NYC becomes heroin trade center with drug trafficking at two-decade high
According to a report by the New York Times, law enforcement has already confiscated 217 pounds of heroin throughout New York City in 2014, up sharply from 139 pounds over the same time frame last year.
Considering the fact that 786 pounds total were seized in 2013 – the largest number in about five years – police are already on track to blow past last year’s figures. Since October, 35 percent of all the heroin collected by the Drug Enforcement Administration across the US has been in New York state.
On Staten Island, where the city’s overdose rates are the highest, the amount of heroin removed off the street has jumped 61 percent compared to last year.
“It’s cheap, it’s potent and there’s a user demand here right now and they’re flooding the market,” the DEA’s James J. Hunt said to the Times. “In my time, we’ve never seen the amount of large heroin seizures like this.”
As detectives and special narcotics officers investigate the situation, they’ve also begun discovering sophisticated distribution networks that stretch all the way back to Mexico. With a population of more than 8 million people, New York City offers a large potential pool of buyers, but it also allows for convenient transportation to other markets in the Northeast.

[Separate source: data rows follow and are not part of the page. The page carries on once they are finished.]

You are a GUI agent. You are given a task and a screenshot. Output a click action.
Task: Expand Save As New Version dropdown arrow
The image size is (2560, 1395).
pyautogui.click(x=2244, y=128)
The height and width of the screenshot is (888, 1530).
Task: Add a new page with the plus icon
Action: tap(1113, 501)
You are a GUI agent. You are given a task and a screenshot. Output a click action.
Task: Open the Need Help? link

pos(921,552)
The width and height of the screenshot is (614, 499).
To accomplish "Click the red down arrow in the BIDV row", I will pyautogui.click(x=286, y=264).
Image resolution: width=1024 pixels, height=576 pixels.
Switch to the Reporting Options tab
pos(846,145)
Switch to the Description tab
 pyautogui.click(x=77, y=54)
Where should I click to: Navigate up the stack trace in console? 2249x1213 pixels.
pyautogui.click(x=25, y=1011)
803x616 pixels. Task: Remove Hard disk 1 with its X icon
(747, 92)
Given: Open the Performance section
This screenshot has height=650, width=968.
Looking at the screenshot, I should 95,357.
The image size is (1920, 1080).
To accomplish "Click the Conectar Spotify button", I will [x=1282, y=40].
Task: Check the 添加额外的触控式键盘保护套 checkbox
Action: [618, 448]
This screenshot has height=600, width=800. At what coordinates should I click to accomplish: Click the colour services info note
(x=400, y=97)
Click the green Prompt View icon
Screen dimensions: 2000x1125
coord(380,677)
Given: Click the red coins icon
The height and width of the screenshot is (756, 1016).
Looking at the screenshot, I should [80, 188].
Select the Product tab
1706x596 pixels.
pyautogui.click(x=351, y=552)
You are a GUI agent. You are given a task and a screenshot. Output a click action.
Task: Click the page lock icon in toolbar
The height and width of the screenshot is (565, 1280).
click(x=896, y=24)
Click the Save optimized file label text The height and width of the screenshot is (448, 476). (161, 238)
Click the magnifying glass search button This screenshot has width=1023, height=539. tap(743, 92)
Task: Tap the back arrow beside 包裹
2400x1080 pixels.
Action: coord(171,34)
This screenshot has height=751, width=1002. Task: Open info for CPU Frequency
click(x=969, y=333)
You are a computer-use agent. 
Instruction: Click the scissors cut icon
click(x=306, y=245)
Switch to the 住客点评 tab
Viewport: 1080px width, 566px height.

“We’re kind of the head of the Hydra,” special narcotics prosecutor Bridget G. Brennan told the Times. “This is highly organized, high volume, and it’s being moved much more efficiently and effectively to reach out to a broader user base.”
These revelations came just one day after federal agents and New York Police Department officers arrested what they believe to be two major suppliers who were distributing heroin out of New York and into nearby states such as Connecticut. Approximately 53 pounds of heroin worth $11 million were confiscated, as well as $85,000 in cash, assault rifles, and 20 pounds of cocaine – the biggest NYC drug bust this year.
“These seizures and arrests demonstrate that NYC is ground zero of heroin distribution networks supplying the Northeast, as well as being the prime market Mexican drug traffickers are using to earn profit from the sale of poison,” DEA Acting Special Agent in Charge James Hunt said to NBC New York.
Heroin use in the US has become an important story ever since the lethal overdose of Oscar-winning actor Philip Seymour Hoffman’s thrust the drug back into the spotlight. Soon after his death, reports of an extremely lethal batch of heroin laced with the painkiller fentanyl began surfacing, and the drug was blamed for dozens of deaths across multiple states on the East Coast.
As RT reported earlier this year, the spike in abuse has become a big enough problem that Attorney General Eric Holder called it an “urgent public health crisis,” pledging to direct the Justice Department to combat overdose and to establish public health initiatives in order to help those in need.